Data to use: Begin

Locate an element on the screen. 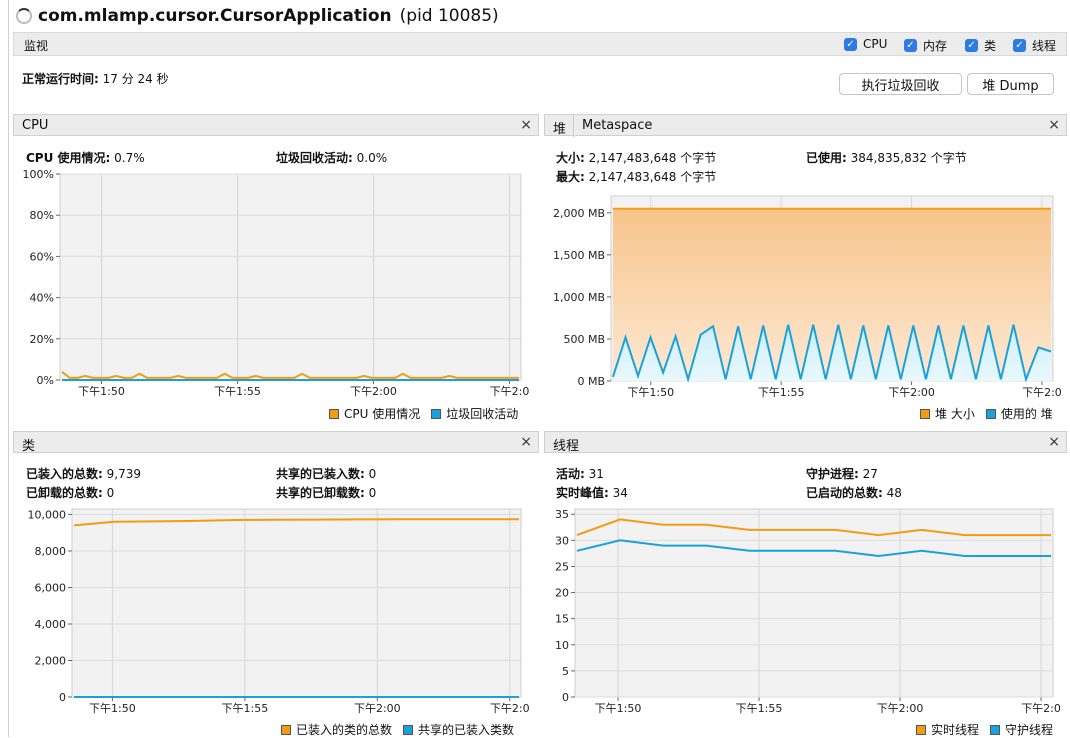 Image resolution: width=1070 pixels, height=738 pixels. heap-used-value: 384,835,832 个字节 is located at coordinates (908, 158).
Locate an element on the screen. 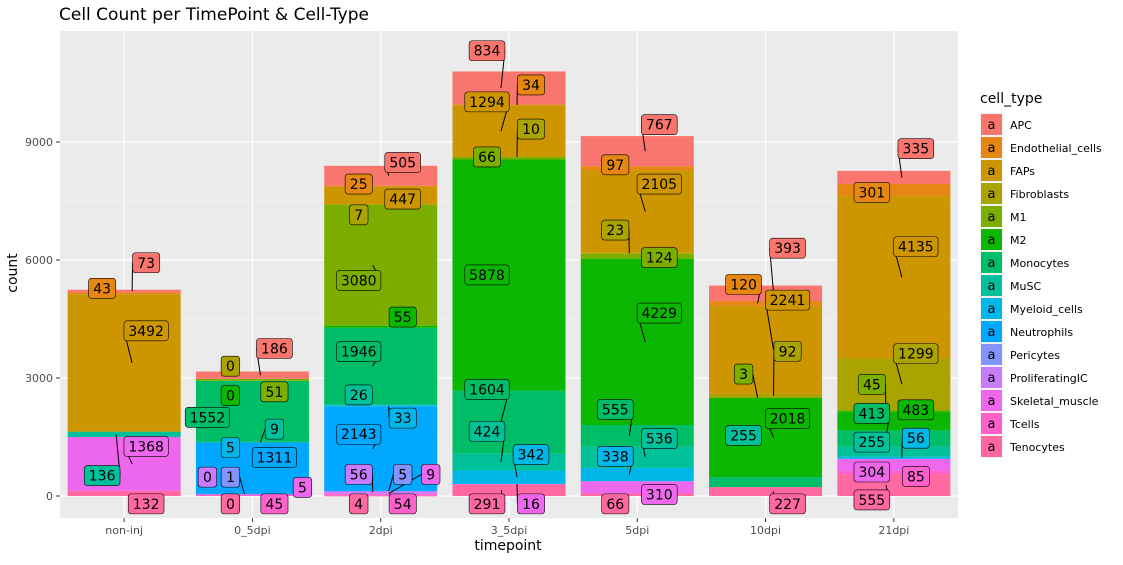 Image resolution: width=1123 pixels, height=565 pixels. x-tick-label: 10dpi is located at coordinates (766, 530).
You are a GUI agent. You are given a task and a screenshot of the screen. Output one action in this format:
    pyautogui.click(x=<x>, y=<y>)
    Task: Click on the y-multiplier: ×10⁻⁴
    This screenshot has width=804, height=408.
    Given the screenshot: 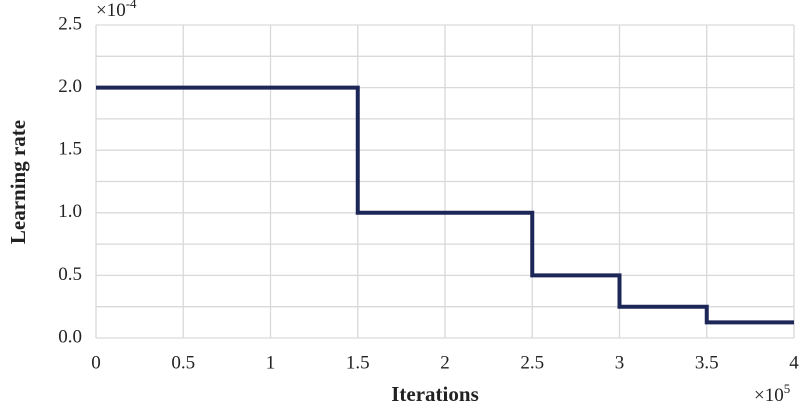 What is the action you would take?
    pyautogui.click(x=116, y=10)
    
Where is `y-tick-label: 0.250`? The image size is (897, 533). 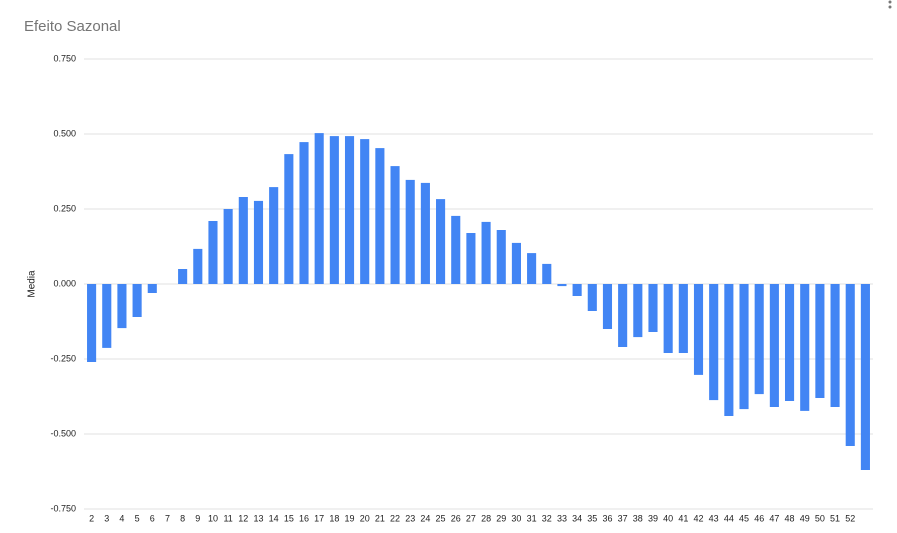
y-tick-label: 0.250 is located at coordinates (64, 208).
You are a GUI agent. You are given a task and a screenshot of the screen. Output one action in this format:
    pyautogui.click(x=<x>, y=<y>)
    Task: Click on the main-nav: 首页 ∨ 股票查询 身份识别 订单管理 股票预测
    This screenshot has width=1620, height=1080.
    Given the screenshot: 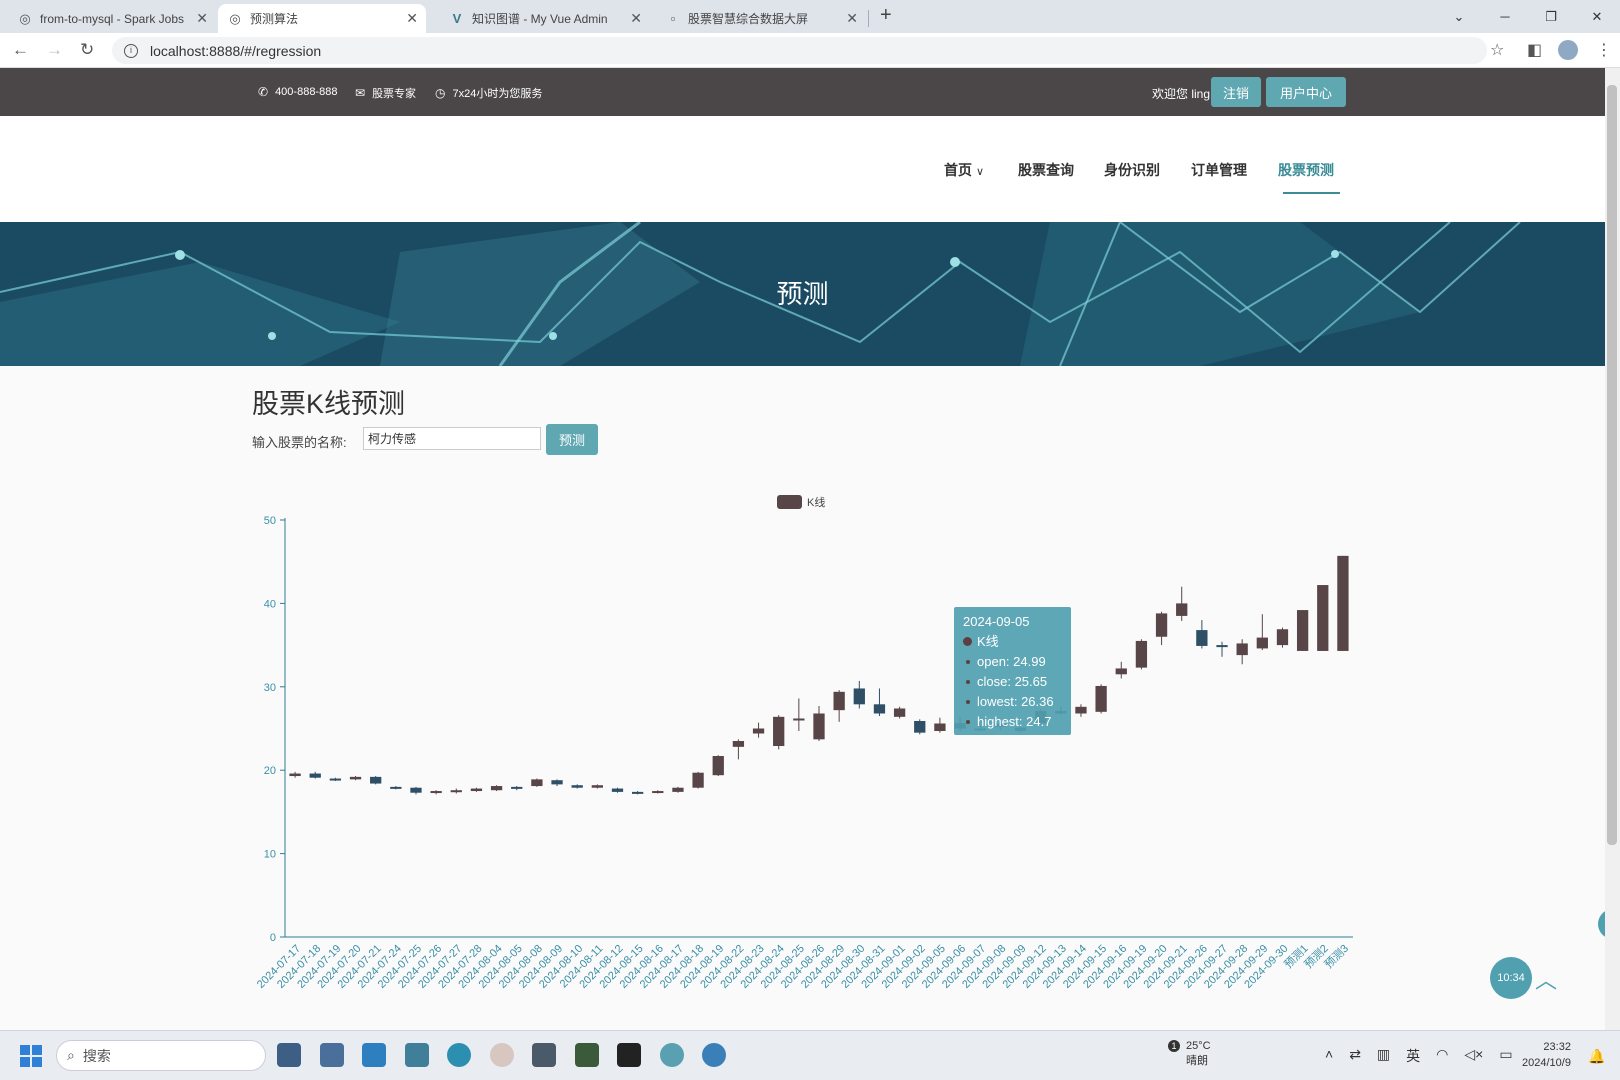 What is the action you would take?
    pyautogui.click(x=802, y=169)
    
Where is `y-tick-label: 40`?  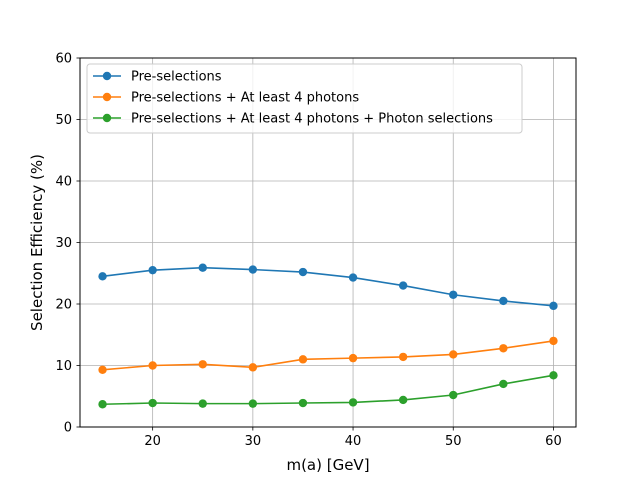 y-tick-label: 40 is located at coordinates (64, 182).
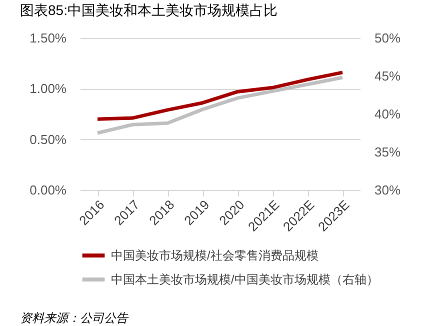 Image resolution: width=438 pixels, height=326 pixels. Describe the element at coordinates (388, 190) in the screenshot. I see `y2-tick-label: 30%` at that location.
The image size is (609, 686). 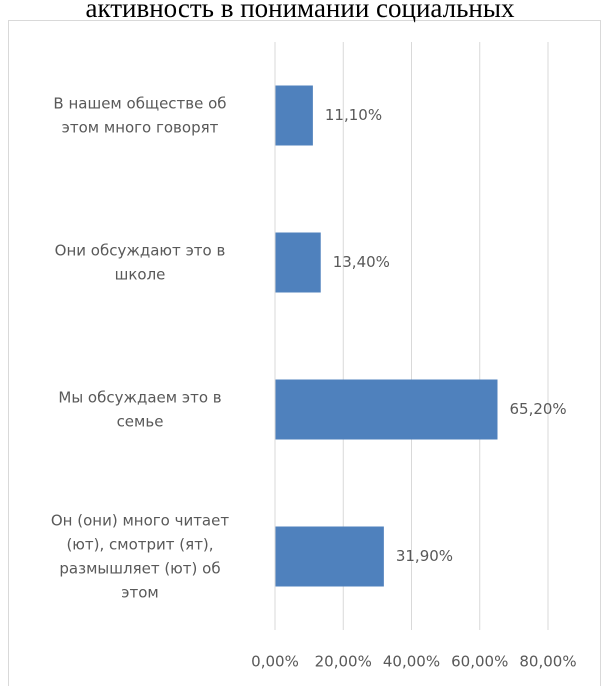 What do you see at coordinates (140, 409) in the screenshot?
I see `category-label: Мы обсуждаем это в семье` at bounding box center [140, 409].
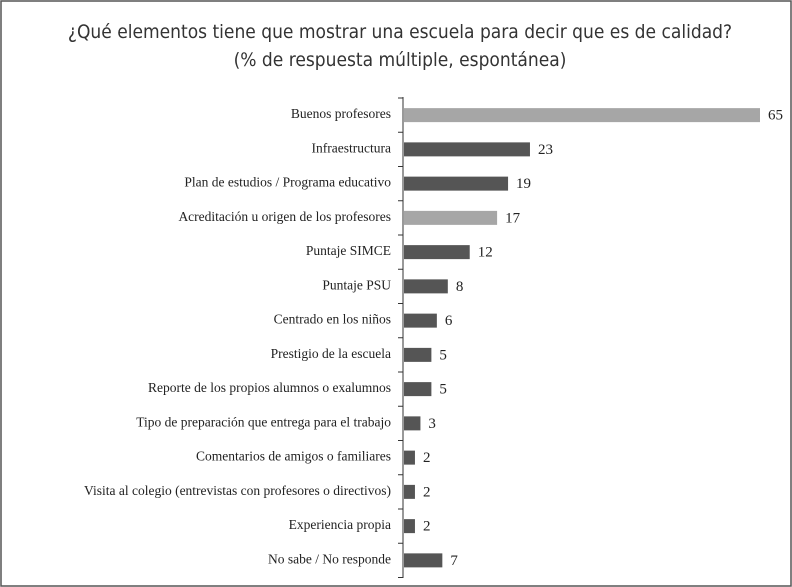  I want to click on value-label: 19, so click(524, 184).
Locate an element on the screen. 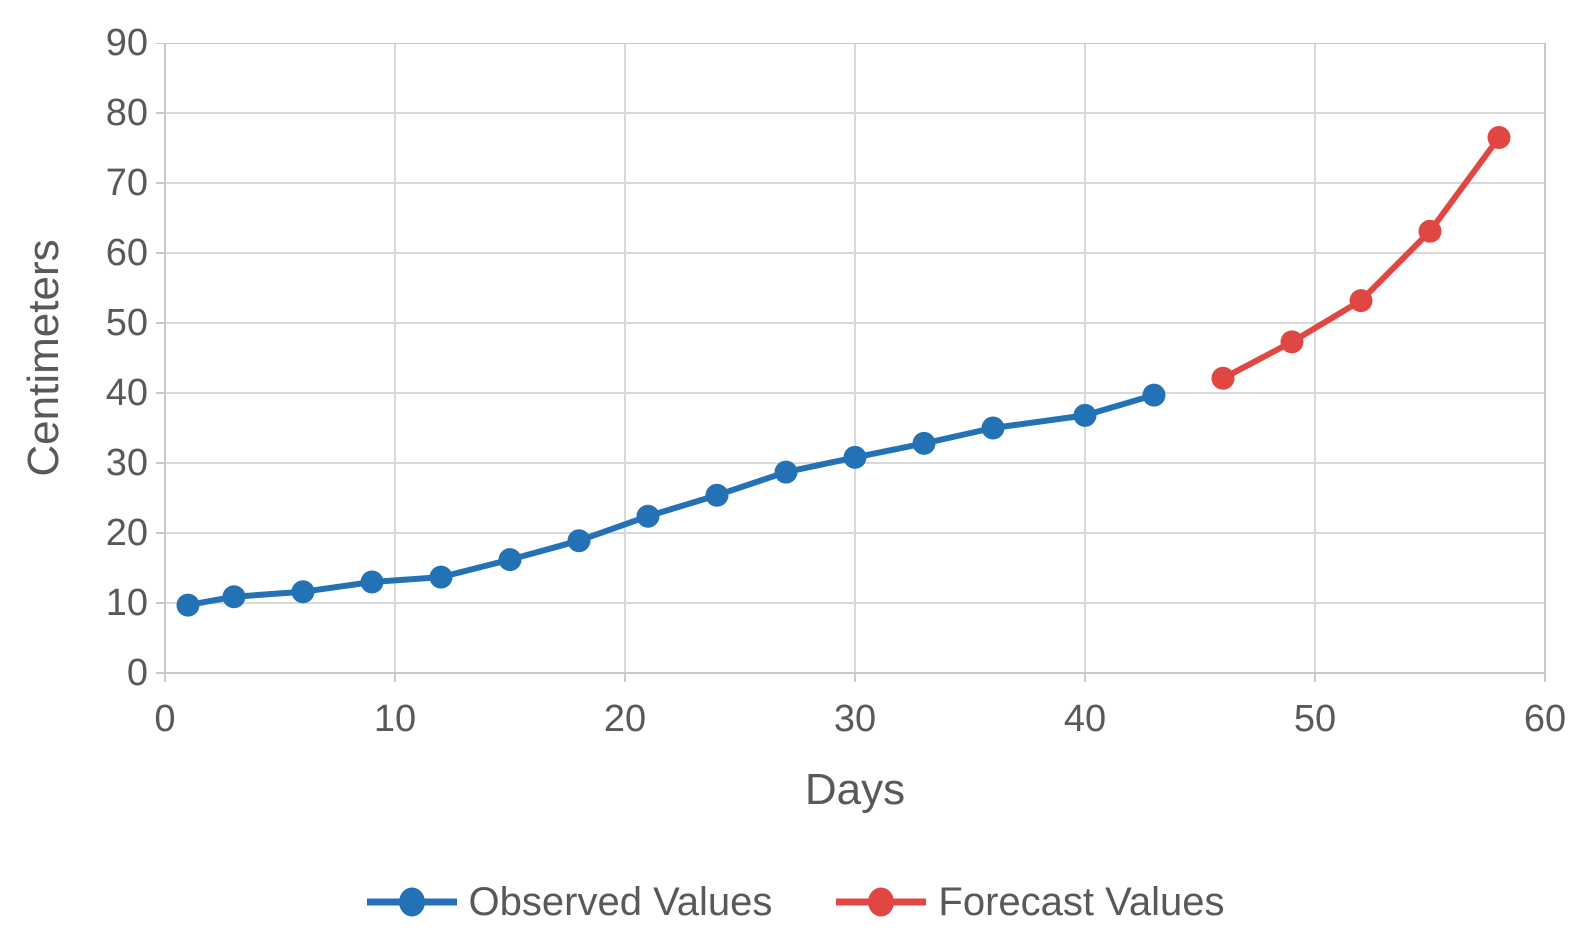  legend-label: Forecast Values is located at coordinates (1082, 902).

Data to use: End

Exercise directions >>
Arrange the entries as a two-column CSV with the headers request and response, starting at the line that contains "is (897, 533)." and ending after the line that contains "y-tick-label: 0.250 is". Give one row per entry, with each field quoted and line breaks replaced by spaces, and omit the pictures.

Exercise response >>
request,response
"Where is `y-tick-label: 0.250`? The image size is (897, 533).","y-tick-label: 0.250 is located at coordinates (64, 208)."